Spark Standalone cluster installation

Last Update:2018-07-26 Source: Internet

Author: User

Developer on Alibaba Coud: Build your first app with APIs, SDKs, and tutorials on the Alibaba Cloud. Read more ＞

This article will not engage in yarn mashup spark, just want to build a pure spark environment to facilitate the learning comprehension of the initial stage. Create a Spark service run account

# Useradd Smile

The smile account is the running account for the Spark service.

Download the installation package and test

Under root account, download the latest installation package, note that it is not the source, but the bin installation package, support hadoop2.6 later

wget http://mirrors.cnnic.cn/apache/spark/spark-1.5.1/spark-1.5.1-bin-hadoop2.6.tgz

Unzip to the directory below and set the owner and group to the Smile account, and then establish the link.

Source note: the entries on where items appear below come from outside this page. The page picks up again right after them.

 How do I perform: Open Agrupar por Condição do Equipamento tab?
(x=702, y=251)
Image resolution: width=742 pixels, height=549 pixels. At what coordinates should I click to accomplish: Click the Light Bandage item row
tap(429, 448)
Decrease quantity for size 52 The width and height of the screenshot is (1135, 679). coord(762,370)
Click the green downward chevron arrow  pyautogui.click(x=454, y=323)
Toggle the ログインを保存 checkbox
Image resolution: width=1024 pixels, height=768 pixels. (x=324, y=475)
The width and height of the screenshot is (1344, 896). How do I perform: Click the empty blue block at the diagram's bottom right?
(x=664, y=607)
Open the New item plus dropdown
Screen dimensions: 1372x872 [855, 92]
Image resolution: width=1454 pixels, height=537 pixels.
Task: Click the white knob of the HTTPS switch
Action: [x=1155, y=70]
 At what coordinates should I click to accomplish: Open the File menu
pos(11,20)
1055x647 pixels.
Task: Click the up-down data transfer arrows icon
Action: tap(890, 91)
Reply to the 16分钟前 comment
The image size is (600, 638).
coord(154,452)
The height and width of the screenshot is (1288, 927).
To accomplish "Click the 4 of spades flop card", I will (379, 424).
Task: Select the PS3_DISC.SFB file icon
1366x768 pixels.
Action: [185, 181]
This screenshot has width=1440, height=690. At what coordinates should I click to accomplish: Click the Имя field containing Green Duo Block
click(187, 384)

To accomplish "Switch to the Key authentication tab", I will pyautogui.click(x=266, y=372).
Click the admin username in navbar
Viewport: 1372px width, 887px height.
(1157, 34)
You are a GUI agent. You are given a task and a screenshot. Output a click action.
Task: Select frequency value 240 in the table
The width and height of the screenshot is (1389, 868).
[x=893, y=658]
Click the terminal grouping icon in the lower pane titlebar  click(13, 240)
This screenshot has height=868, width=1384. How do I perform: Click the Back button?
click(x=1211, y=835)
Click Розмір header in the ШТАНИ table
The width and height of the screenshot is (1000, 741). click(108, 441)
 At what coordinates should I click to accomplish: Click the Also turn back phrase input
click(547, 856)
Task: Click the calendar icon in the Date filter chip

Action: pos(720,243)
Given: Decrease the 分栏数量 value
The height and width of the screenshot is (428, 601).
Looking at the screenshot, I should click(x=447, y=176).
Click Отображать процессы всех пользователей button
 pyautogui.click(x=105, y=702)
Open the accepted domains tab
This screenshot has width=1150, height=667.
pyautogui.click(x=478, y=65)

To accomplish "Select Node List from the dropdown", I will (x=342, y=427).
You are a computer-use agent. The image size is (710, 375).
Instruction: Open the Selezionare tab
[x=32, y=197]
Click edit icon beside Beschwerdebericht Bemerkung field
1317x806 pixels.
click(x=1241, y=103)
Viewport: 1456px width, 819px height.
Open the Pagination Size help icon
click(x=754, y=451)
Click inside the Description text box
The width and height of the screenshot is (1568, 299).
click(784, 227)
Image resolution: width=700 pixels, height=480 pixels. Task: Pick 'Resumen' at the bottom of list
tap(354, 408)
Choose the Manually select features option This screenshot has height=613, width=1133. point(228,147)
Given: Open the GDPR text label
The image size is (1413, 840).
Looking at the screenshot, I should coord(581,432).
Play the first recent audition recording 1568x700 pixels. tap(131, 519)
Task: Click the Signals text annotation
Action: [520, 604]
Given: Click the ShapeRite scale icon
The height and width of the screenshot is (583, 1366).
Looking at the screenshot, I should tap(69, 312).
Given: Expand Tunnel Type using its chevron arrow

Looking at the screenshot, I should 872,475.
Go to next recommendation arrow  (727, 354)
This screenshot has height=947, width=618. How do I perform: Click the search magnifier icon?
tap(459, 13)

wget http://mirrors.cnnic.cn/apache/spark/spark-1.5.1/spark-1.5.1-bin-hadoop2.6.tgz
Tar zxvf Spark-1.5.1-bin-hadoop2.6.tgz
chown-r smile:smile spark-1.5.1-bin-hadoop2.6
ln-s spark-1.5.1-bin-hadoop2.6 Spark
Chown-r Smile:smile Spark

Go to Catalog

cd/data/slot0/spark/
./sbin/start-master.sh
starting Org.apache.spark.deploy.master.Master, logging to/ data/slot0/spark-1.5.1-bin-hadoop2.6/sbin/. /logs/spark-smile-org.apache.spark.deploy.master.master-1-10-149-11-157.out

Started successfully. View Web Interface http://your-host:8080

The test was successful. It's easy to close the command.

$ sbin/stop-master.sh
stopping Org.apache.spark.deploy.master.Master

build a highly available cluster based on zookeeper use three nodes as Master

Now we are going to set up a master cluster with 3 servers, use zookeeper for the election, make sure there is always a master leader, and the other two are always master slave

On the first server, go to the spark/conf directory and copy spark-env.sh.template to spark-env.sh file

Then add the following settings

Spark_daemon_java_opts= "-dspark.deploy.recoverymode=zookeeper-dspark.deploy.zookeeper.url= 10.149.11.146:2181,10.149.11.147:2181,10.149.11.148:2181-dspark.deploy.zookeeper.dir=/vehicle_spark "
Export spark_daemon_java_opts

Start service as Master

./sbin/start-master.sh

Start start-master.sh on the next two nodes in turn, at which point 3 nodes can open the master state site with http://ip:8080 to start the subsequent nodes as slave

Start slave on several other spark servers

./sbin/start-slave.sh spark://host1:7077,host2:7077,host3:7077

Attention:

1. Host1, Host2, Host3 must be from several master 8080 sites, if IP instead of connection will be rejected

2. Slave start successfully, you can open the worker's UI site on port 8081, which will display the current master leader

Now the 3 master 8080 ports show the status of the worker.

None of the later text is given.